Sadly, millions of Americans find such love elusive in an increasingly cold and impersonal world. We plod through life unaware of the power and hope produced by unconditional love. It appears too remote – like a desert mirage that lies just beyond our reach. We hunger for it desperately but consign ourselves to a reality that we will never possess it.

That is unfortunate since each of us has immediate access to a relationship grounded in a deeper, more authentic love than we have ever experienced. It is a love predicated on the majesty and glory of our Creator and not on our worthiness. We can never earn such love, yet we need not try because it is already ours. God’s love for you is not conditioned on doing anything to warrant it. He extends His affection because doing so brings Him pleasure.

You are dear to the heart of God. He cherishes you. He views you fondly. You are precious in the sight of God no matter what deeds darken your past. He wants to take you forward to a future filled with meaning and purpose. His love will break the shackles of regret and shame that destroy you. You are His beloved!

Take some time to revel in that truth. God loves you irrespective of how insignificant, how unworthy, or how unlovable you view yourself. He loves you no matter the stain of past behavior, the bleakness of current circumstances, or the futility-filled future you anticipate. God will restore you from the past, transform your present condition, and infuse your future with hope. That is good news. Indeed it is the Great News of the gospel.

Keep in mind, though, as the beloved of God we should not expect a life of comfort, pleasure, leisure, and luxury. God does not award in this life His beloved with an absence of trials, challenges, pain, or struggles. Instead He uses difficult events to transform us, draw us closer to Him, and teach us to trust Him. We learn to view the world through His eyes, to share His love with others, and to adopt His priorities. In the process we discover a life overflowing with significance and joy. For evidence we need look no further than the Son of God, Jesus Christ.

The apostle Matthew recounts three instances in which God calls Jesus, ‘My Beloved,” (see Matthew 3:17; 12:18; 17:5, NKJV). On each occasion Almighty God asserts, “This is My beloved Son in whom I am well pleased.” We learn three things about Jesus in these verses.

  • He is the beloved of God.
  • He is the Son of God.
  • He has pleased God.

We might expect someone with these credentials to enjoy a long life filled with material blessings, career success, abundant prosperity, and the absence of pain. Yet Jesus endured a short life (thirty-three years) marked by ridicule and contempt from his peers, crammed with suffering, and which lacked worldly riches. His life refutes the perception (often taught as doctrine) that God rewards His people with health, wealth, pleasure, and comfort. In fact, no one ever pleased God as fully as Jesus did yet He died impoverished and despised, and suffered a brutal, unjustified death at the hands of those who hated God.

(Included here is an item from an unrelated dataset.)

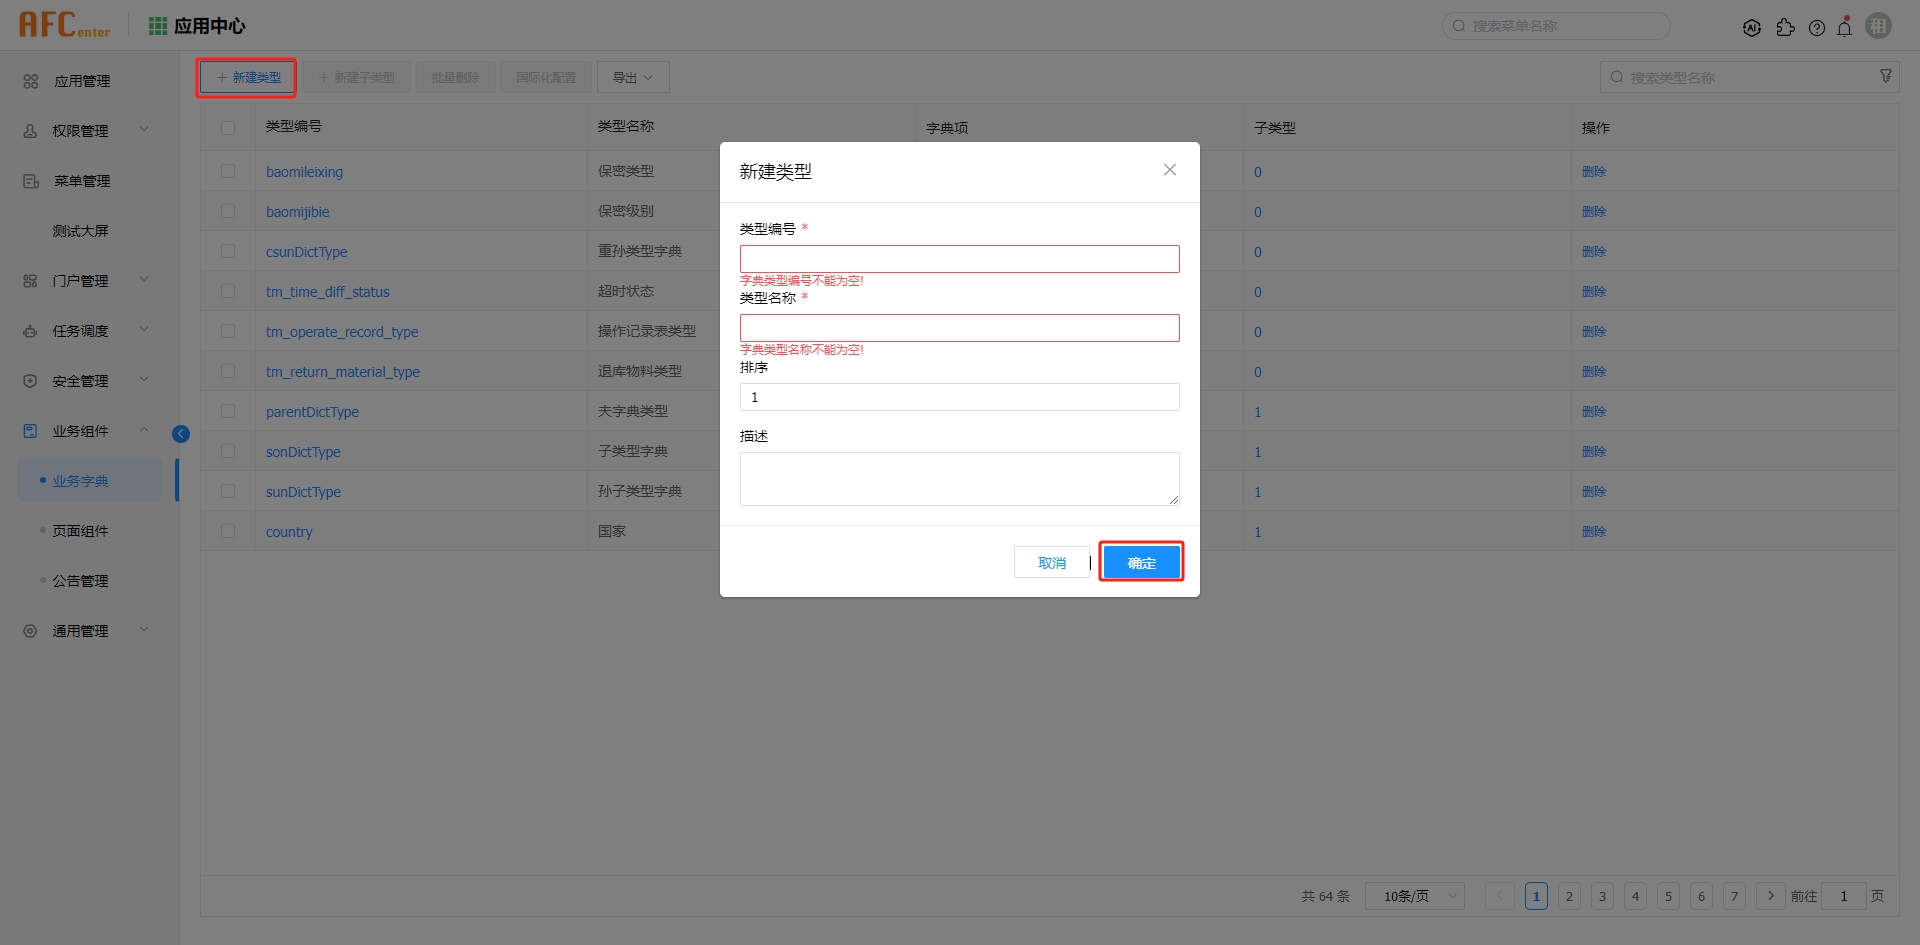Check the header select-all checkbox
This screenshot has width=1920, height=945.
[228, 128]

While none of us may undergo such a similarly vicious conclusion to this world, we ought to recognize that a life pleasing to God is often accompanied by trouble, anguish, and toil. Such experiences do not reflect the absence of God in our lives but rather allow us to reveal His strength, love and power to those around us. In view of Jesus’ life and death we should recalibrate our expectation of what it means to be beloved of God.

Like Jesus we ought to pursue lives that align to God’s will, advance His agenda, and bring Him glory – not in a futile attempt to earn His favor and unconditional love but in recognition that we have already received both. Our desire to please and serve Him ought to be born of our awareness that He gives our life meaning, fullness, and hope. Those in turn equip us with the resolve to follow Him no matter the cost.

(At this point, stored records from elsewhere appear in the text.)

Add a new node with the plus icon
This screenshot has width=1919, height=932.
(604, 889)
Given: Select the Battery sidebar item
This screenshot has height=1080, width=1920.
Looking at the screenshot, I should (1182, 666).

Does your life enjoy the unconditional, authentic love of God – a love that sustains you through whatever trials life places in your path? If not, call out today and ask Him to reveal His deep, abiding love to you, His beloved. When he bestows that affection on you remember it may not improve your circumstances (indeed they may get tougher) but it will equip you with the strength to overcome them. And living in that love makes life much more joyous, meaningful, and hopeful.